Magenband

Für wen ist das Magenband geeignet

Das Magenband wird bei Patienten mit Adipositas ab Grad II
(BMI ab 35)
eingesetzt. Der Grund zur Operation ist immer die Prävention oder Behandlung von Krankheiten, die im Zusammenhang mit Fettleibigkeit entstehen. Weiter bewirkt die Operation eine Verbesserung der Lebensqualität und nachweislich auch eine Lebensverlängerung.

Patienten, die sich der Adipositas-Behandlung mit Hilfe eines Magenbands unterziehen möchten, benötigen keine Empfehlung ihres praktischen Arztes. Sämtliche Untersuchungen erfolgen in der Klinik

 

Gewichtsreduktion mit einem Magenband

Im Durchschnitt verliert der Patient nach 2 Jahren 20 kg und danach stabilisiert sich die Gewichtsabnahme . Das Ergebnis ist natürlich auch von dem Ausgangsgewicht und der individuellen Veranlagerung des Patienten abhängig. Die Werte und das konkrete Ergebnis können sich bei jeweiligen Patienten unterscheiden.

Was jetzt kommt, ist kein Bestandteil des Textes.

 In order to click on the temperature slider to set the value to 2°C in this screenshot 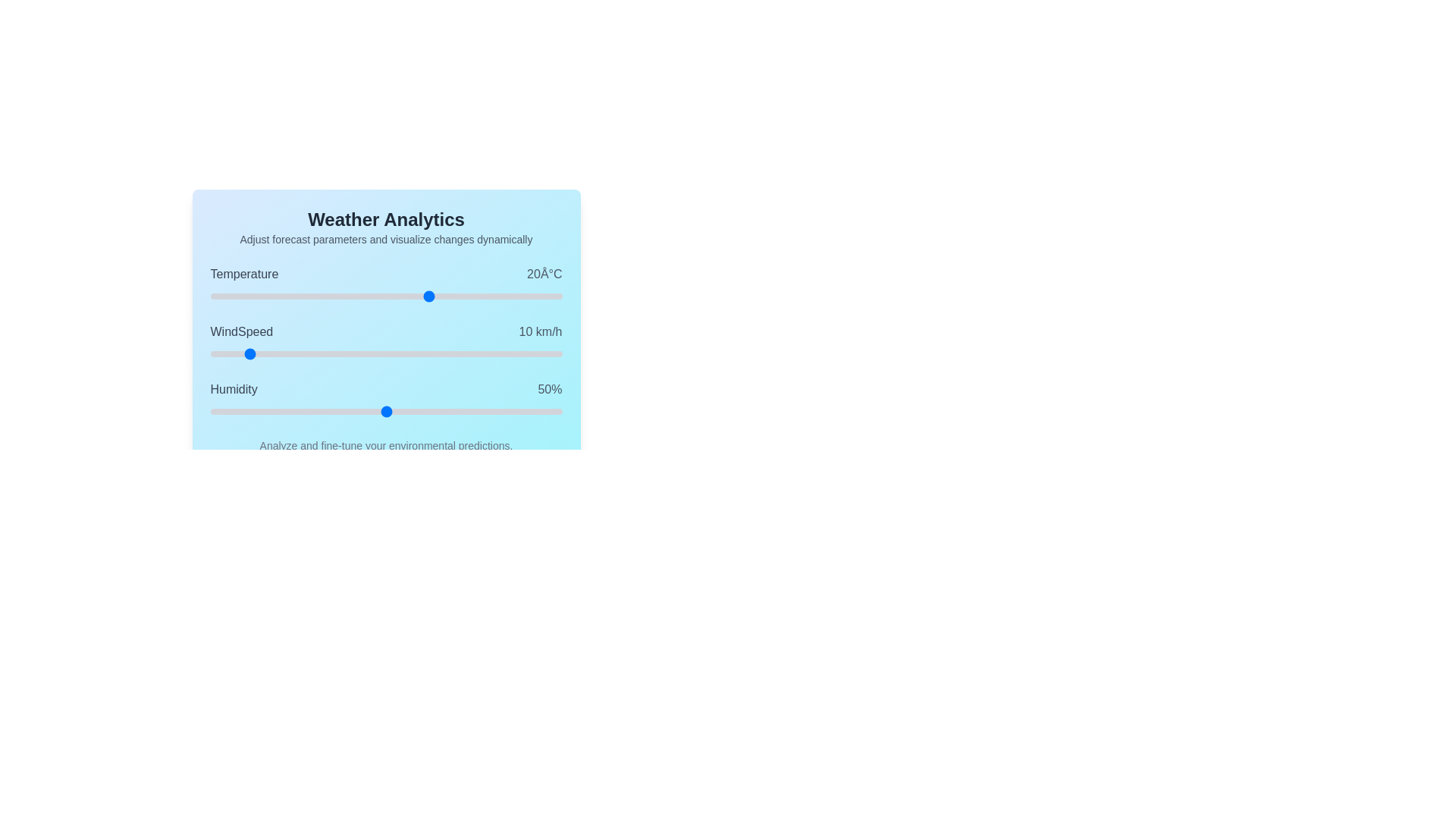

Ein großer Vorteil des Magenbandes ist, dass es lebenslang verbleiben kann und ein frühzeitiges Sättigungsgefühl bewirkt. Dadurch hilft das Magenband die Rückkehr zum alten Lebensstil zu verhindern, d.h. übermäßiges Essen und Jojo-Effekt mit neuer Gewichtszunahme, zu der es bei nichtoperativer Behandlung so häufig kommt.

Oftmals verringern Patienten, die bedeutend Gewicht reduziert haben, die Dosis von Medikamenten gegen Bluthochdruck, Diabetes mellitus, usw., oder setzen diese sogar ganz ab.

 

Ablauf der Operation

Das Magenband ist ein Eingriff, bei dem durch laparoskopischen Zugang (4-5 kleine Schlüssellöcher) um den oberen Magenteil eine Sillikonmanschette eingesetzt wird. Dank der Manschette bekommt der Magen die Form einer Sanduhr und es entsteht ein kleiner Vormagen. Der Vormagen weist nur ein kleines Volumen auf (ca. 20 bis 30 ml). Bei der Aufnahme von geringen Speisemengen füllt sich der Vormagen schnell und es entsteht ein Sättigungsgefühl. Somit reduziert der Patient die Nahrungsaufnahme und Energiezufuhr.

Der eigentliche Eingriff dauert etwa 60 min und die postoperative Hospitalisierung beträgt standardmäßig 1 bis 2 Tage. Danach ist der Patient fähig die Klinik zu verlassen.

Sämtliche präoperative Untersuchungen und der Eingriff selbst erfolgen am selben Tag.

 

Diät nach der Operation

Unmittelbar nach der Operation beginnt der Patient mit der Diät. Er erhält von dem behandelnden Adipesitas Chirurgen einen Ernährungsplan und wichtige Hinweise.

In der Regel darf der Klient in den ersten vier Wochen ausschließlich flüssige Nahrung zu sich nehmen, wie Brühe, Tee, Kaffee, ungesüßte Getränke ohne Kohlensäure, Frucht- und Gemüsesäfte, Joghurt usw.

Es darf jedoch nicht zu viel Flüssigkeit auf einmal konsumiert werden. Anstatt einer großen Portion sollte das Essen/Trinken auf mehrere kleine Portionen aufgeteilt werden.

Den genauen Ernährungsplan erhält der Patient in der Klinik.

 

Risiken und mögliche Komplikationen

Wie bei jedem chirurgischen Eingriff ist auch die Implantation des Magenbandes mit einem gewissen Risiko verbunden. Die häufigste Komplikation, die im Zusammenhang mit dem Magenband verfolgt wird, ist die Unverträglichkeit des Magenbandes, zur der es bei etwa 5% der operierten Patienten kommt.

Weltweit wird eine Mortalität von 0% bis 2% angegeben. In der Klinik ISCARE beträgt seit Betriebsbeginn im Jahre 1995 die Sterberate 0%.